━━━ Records for this exercise ━━━

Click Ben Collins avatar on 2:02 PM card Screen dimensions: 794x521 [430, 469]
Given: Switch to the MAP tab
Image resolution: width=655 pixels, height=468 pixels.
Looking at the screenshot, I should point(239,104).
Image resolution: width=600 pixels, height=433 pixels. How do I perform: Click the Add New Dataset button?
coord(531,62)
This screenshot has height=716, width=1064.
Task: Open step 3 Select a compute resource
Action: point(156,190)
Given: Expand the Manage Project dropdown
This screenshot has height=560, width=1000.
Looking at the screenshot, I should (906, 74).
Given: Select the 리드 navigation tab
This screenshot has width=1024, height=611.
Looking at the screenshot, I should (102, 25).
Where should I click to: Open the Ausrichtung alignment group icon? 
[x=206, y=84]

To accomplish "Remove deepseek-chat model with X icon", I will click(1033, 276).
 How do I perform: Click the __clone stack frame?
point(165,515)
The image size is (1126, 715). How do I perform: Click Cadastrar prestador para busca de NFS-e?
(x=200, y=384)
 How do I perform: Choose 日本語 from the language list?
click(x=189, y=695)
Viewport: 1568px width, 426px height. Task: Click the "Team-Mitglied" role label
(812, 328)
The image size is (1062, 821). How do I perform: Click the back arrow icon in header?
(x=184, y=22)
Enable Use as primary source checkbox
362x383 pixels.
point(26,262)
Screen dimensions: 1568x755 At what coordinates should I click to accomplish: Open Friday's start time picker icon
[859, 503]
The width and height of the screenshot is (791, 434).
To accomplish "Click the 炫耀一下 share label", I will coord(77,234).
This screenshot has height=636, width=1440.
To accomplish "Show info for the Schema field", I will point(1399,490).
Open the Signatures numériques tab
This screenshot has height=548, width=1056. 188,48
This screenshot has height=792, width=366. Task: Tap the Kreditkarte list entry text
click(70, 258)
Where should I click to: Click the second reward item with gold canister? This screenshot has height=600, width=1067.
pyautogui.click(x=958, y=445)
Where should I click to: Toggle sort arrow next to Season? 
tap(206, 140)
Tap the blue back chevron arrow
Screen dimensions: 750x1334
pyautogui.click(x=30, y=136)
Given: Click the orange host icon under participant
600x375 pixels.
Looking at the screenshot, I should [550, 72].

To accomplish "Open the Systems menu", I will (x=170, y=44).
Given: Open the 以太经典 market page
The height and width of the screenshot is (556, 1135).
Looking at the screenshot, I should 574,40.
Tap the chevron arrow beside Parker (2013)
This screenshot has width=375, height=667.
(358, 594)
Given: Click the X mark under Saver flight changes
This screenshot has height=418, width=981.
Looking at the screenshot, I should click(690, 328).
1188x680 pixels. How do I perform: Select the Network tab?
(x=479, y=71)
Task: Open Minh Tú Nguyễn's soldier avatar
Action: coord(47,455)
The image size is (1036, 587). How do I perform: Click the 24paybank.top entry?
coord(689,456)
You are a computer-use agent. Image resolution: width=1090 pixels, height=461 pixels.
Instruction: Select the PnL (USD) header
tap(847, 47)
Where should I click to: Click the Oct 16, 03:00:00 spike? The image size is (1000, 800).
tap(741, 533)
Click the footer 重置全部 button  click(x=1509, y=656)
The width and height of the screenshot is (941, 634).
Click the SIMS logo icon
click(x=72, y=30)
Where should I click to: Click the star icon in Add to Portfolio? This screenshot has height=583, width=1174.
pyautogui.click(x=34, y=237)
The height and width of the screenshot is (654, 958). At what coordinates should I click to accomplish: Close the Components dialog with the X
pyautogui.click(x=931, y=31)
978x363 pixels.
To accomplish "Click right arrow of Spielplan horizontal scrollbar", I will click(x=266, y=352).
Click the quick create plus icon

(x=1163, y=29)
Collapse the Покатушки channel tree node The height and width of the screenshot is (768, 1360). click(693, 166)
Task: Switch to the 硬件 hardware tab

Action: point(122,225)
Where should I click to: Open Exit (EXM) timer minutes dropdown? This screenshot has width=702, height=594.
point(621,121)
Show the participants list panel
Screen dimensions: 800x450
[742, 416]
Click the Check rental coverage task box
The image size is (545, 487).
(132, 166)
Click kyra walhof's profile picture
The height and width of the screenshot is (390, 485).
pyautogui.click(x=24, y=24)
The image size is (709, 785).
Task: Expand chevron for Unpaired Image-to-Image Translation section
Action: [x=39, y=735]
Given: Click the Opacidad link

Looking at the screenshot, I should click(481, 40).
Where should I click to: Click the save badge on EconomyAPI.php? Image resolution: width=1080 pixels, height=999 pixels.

━━━

What the task asks:
When the line containing "Given: Click the Opacidad link" is reached, return it and every later line through the end of the listing above, unaltered and alone.

Output for this task:
Given: Click the Opacidad link

Looking at the screenshot, I should click(481, 40).
Where should I click to: Click the save badge on EconomyAPI.php? Image resolution: width=1080 pixels, height=999 pixels.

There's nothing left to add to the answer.